Now, the cool part of all this — even if you don’t use Amazon very much — is that Amazon.com is friggin huge. Which means that they (or their “Marketplace” partners) carry a ridiculously high percentage of the purchasable, shippable items available in the consumer universe. So, if you start using the Gift Organizer today — even for stuff you have no intention of buying from Amazon — your life is going to be much easier the next time a gift-giving occasion rolls around; you’ve capitalized on several months of passive, half-assed attention to actually do something useful.

Absofuckinlutely.

[And not just because he used the term "Amazon Prime dork", because ... hello. I am one.]

Hooray, Waxy

Andy Baio leaving Yahoo! deserves more than 255 characters.

First: it took me a while to get into it, but I freakin’ love Upcoming. If nothing else, it’s a way for me to point where I’m going to be. I began professing my love for Upcoming about a year ago, and Andy taking a personal interest in my issues really helped me come to love it more. I use it a lot, if for nothing else than tour data publishing for Andy Osenga, Caedmon’s Call, Derek Webb, and the rest of the Square Peg Alliance. In fact, were I in my own band, I would totally leverage Upcoming to announce all my tour dates. So, all that Andy did to build Upcoming … well, dude, thank you. You rock.

Second: as Andy notes, Waxy.org took a nosedive when he started Upcoming and it really gathered steam:

In case you haven’t noticed, Waxy.org went into cryogenic sleep shortly after we were acquired as all my energy went into building and growing Upcoming. I’ve missed writing and coding here badly, so I’m thrilled to make a second announcement:

Next year, I’m focusing exclusively on Waxy.org and related coding projects. What does that mean? Yes, more links, but also the same flavor of original research and investigative journalism I’ve done in the past, though on a daily basis instead of the quarterly (ack!) schedule I maintained this year.
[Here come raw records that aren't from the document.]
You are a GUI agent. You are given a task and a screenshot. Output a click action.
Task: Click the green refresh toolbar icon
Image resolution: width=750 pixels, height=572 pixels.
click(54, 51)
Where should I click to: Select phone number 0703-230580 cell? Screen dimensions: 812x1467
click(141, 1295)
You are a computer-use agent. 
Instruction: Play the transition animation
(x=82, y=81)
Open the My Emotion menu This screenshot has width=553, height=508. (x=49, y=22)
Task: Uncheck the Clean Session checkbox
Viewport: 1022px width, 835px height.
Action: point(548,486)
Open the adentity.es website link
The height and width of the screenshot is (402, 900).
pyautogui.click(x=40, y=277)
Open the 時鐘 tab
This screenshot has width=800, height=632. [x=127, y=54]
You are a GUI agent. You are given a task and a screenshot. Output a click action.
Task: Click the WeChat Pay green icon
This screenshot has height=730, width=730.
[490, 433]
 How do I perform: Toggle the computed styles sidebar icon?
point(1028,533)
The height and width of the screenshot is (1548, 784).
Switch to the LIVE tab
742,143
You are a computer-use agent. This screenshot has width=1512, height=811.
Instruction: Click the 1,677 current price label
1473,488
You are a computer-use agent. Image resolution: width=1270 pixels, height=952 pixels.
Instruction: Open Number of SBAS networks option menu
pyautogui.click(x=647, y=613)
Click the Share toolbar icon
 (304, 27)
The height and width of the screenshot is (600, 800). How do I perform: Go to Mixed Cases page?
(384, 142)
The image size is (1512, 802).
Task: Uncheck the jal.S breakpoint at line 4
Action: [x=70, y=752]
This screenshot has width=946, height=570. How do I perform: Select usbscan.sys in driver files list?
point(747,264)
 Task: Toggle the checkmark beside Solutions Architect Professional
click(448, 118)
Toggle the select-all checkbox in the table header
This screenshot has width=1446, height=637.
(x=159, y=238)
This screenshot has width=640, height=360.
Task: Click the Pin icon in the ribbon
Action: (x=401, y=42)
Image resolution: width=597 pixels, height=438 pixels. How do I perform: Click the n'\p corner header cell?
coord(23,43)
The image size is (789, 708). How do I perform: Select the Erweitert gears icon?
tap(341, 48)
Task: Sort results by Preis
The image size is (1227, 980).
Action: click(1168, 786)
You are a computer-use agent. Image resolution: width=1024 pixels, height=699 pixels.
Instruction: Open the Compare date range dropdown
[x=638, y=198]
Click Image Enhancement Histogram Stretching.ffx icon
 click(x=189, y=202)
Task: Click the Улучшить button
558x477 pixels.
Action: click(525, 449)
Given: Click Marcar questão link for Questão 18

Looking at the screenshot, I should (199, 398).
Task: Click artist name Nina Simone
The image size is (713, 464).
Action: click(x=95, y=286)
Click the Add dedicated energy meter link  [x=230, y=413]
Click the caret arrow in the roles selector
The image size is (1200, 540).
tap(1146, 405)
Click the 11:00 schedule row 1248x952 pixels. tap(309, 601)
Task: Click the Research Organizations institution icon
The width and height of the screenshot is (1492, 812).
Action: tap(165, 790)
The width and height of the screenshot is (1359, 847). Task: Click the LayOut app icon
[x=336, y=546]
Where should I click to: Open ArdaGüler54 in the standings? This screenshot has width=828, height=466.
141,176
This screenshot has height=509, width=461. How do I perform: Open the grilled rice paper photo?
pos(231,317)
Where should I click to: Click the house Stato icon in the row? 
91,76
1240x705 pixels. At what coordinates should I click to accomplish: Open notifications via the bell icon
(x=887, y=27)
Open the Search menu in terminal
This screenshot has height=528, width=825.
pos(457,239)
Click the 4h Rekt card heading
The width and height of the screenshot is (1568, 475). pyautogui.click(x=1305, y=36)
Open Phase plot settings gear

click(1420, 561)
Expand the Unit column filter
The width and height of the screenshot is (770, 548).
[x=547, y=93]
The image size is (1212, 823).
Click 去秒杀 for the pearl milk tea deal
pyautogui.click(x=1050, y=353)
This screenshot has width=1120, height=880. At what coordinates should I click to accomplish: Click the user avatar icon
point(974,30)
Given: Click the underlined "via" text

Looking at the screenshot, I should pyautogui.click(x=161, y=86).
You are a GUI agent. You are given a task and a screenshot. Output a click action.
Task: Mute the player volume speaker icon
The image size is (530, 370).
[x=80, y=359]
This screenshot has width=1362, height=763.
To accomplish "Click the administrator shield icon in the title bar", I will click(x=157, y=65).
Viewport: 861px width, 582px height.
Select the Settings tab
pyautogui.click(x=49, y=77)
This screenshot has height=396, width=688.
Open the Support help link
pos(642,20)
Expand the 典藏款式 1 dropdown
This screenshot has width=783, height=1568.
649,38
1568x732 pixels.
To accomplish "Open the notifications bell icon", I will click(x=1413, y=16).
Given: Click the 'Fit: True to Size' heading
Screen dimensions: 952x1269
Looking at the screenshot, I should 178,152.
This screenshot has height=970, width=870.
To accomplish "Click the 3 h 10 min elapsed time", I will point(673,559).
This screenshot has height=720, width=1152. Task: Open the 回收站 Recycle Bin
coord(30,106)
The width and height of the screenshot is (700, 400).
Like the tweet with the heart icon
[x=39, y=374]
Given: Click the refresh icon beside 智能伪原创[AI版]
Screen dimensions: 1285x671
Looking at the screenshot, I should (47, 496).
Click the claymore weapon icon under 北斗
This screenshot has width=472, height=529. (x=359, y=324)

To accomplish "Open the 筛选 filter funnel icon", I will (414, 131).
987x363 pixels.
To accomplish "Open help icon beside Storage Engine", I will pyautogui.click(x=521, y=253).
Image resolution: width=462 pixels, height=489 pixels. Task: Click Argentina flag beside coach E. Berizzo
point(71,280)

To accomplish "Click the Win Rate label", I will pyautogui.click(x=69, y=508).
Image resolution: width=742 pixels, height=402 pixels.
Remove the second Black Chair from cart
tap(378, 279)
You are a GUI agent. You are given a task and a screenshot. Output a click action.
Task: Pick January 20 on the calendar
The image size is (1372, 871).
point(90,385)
I’m going to be taking some time off for the rest of the year to travel and get things in order (e.g. I’m long due for a redesign), so don’t expect things to really get moving until the first week of January. Stay tuned to the feed for details.

Let’s put it this way: there are few Weblogs I read where I stop everything I’m doing, shut down all my continuous partial attention devices, and focus on the writing. Rands in Repose is one; Waxy is another. Examplia gratis: Waxy on sex baiting on Craigslist.

So Andy: thanks. Rest up. Cheers. I owe you several beers on general principles. :)

Better Linkfooding

Y’know, despite the fact that I throw a crapload of links at you most every day, I find that I’m probably not doing the best I can for you, dear reader. Last night, whilst talking with them about many other things in this really wide-ranging conversation that is typical of us, because they have learned to take my detours in stride, the Granades mentioned that they’re far more likely to look at links if, you know, I leave some context for them. Makes sense: if I’ve taken time to do more than leave a breadcrumb, it’s probably worth you doing. [And many times, all I'm doing is leaving a breadcrumb for myself, Internet. After all, 3500 of the 4750 or so links I've tagged as of this writing are me breadcrumbing my comments in other locations. 3500 comments is nothin' ... I run a forum where I've got 80,000+ posts over the last four-ish years. ;) ]

So I’m gonna try to leave you better context more often. I’ll probably fail; I mean, I do crappy entries like 20 Oct’s pretty often. But hey, I write for an audience that is larger than myself and Mom [hi, Mom!], so I owe it to you to leave more context. And maybe I can guilt Alex into reviving the fine context that made Around the web a must-read, even if it’s slipped a bit lately. [I know, dude, I know. Huge glass house I have here.]

And if I don’t, you can totally give me crap about it. And I will take it, and I will eat my words. Lotsa practice.